◆ Available data ◆
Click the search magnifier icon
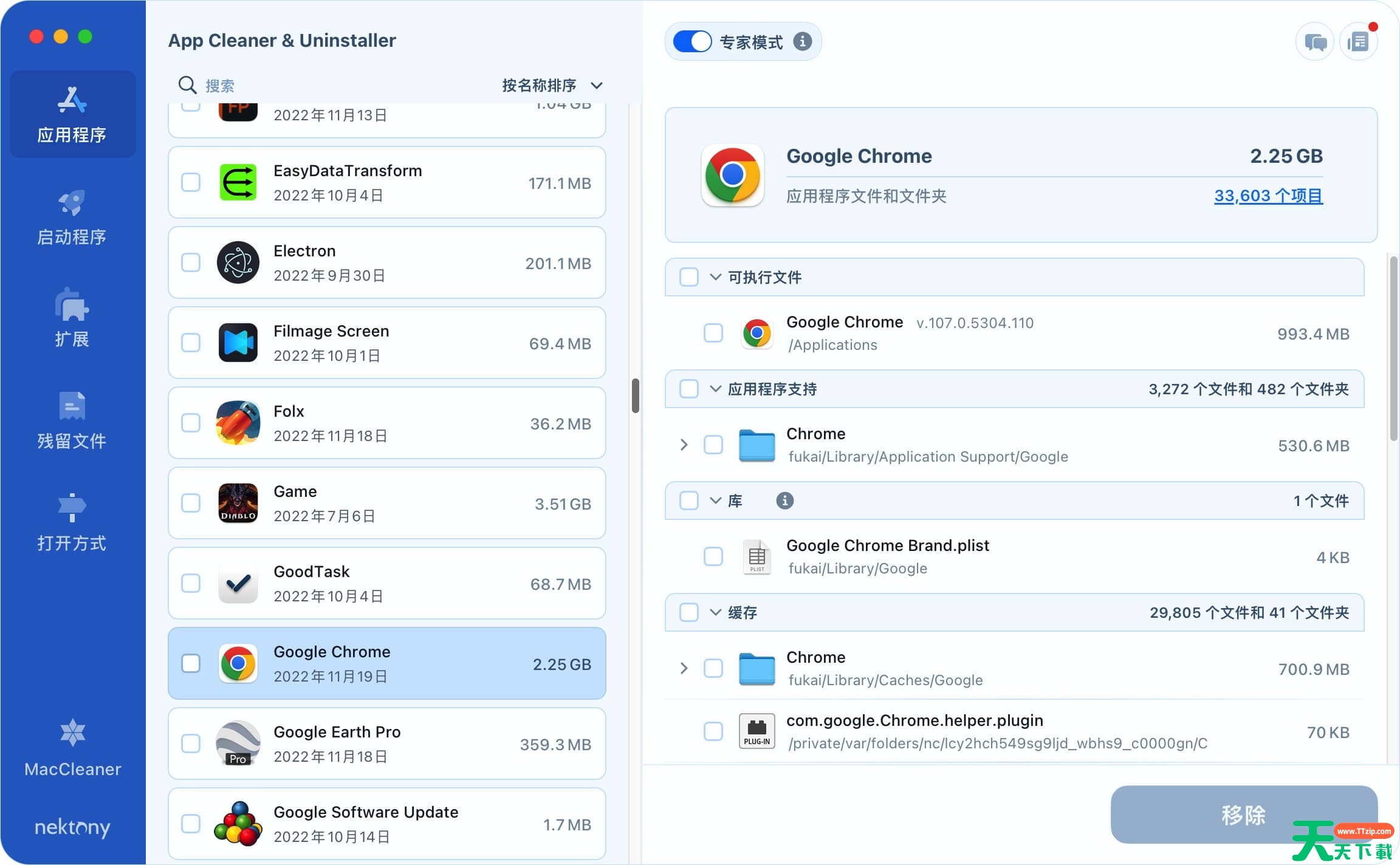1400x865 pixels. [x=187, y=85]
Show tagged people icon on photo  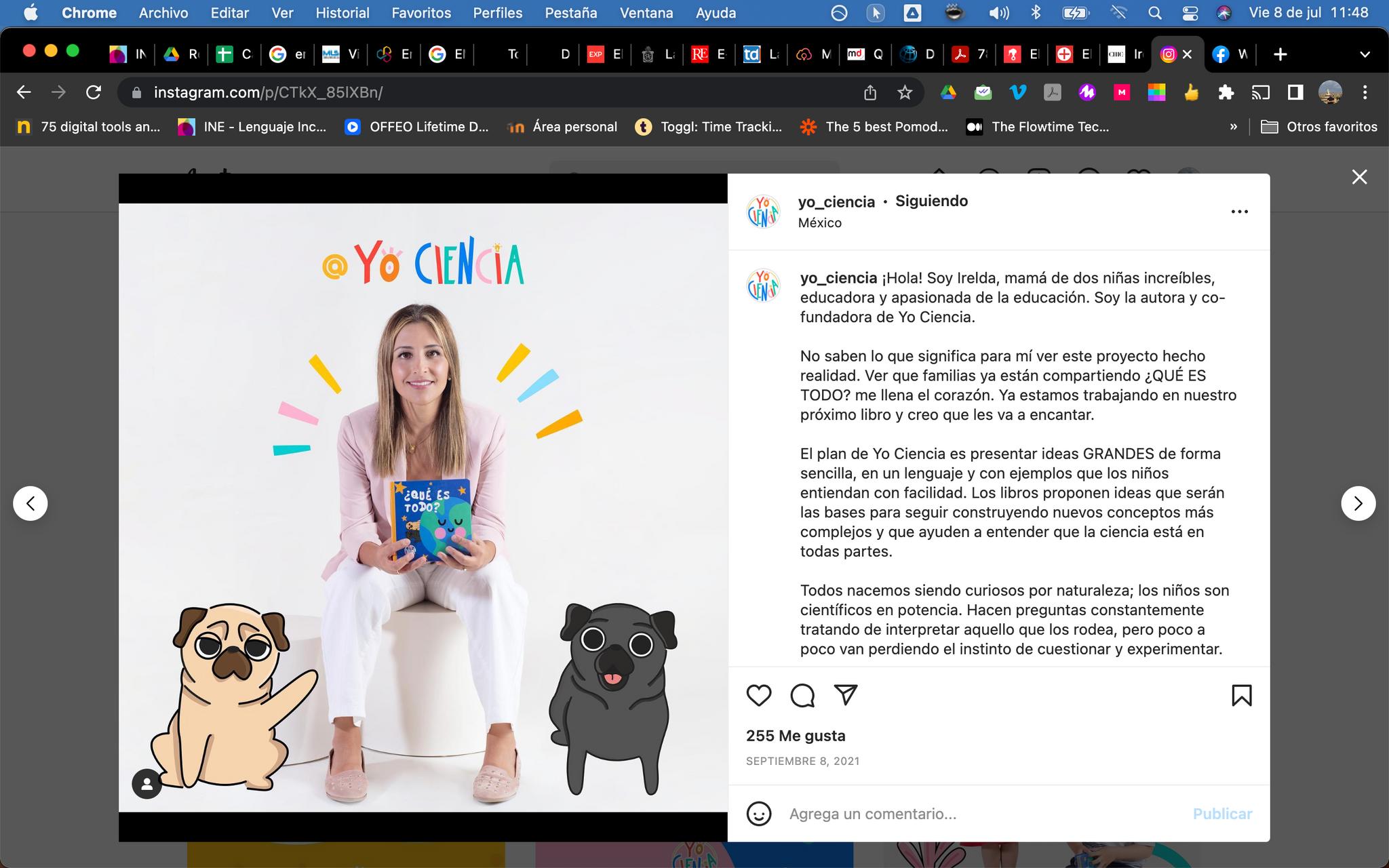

* * *

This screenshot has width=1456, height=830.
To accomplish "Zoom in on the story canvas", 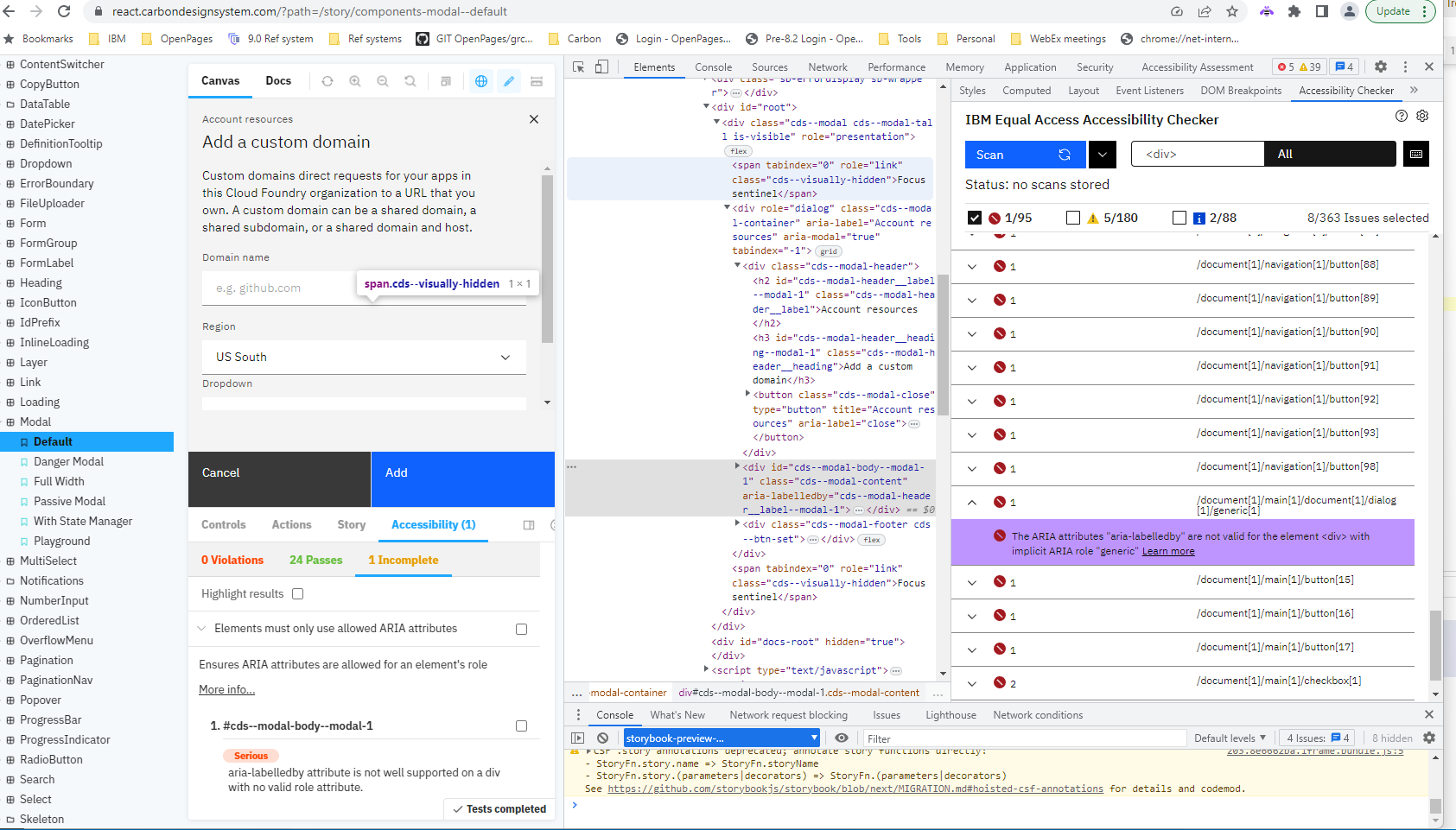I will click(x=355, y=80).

◆ Exercise directions ◆
The copy should hold only the lines from the one with "Click the search magnifier icon" through the one with "Show tagged people icon on photo", exactly as they stand above. Leave out the pictures.

◆ Task output ◆
Click the search magnifier icon
1400x865 pixels. [x=187, y=85]
Show tagged people icon on photo  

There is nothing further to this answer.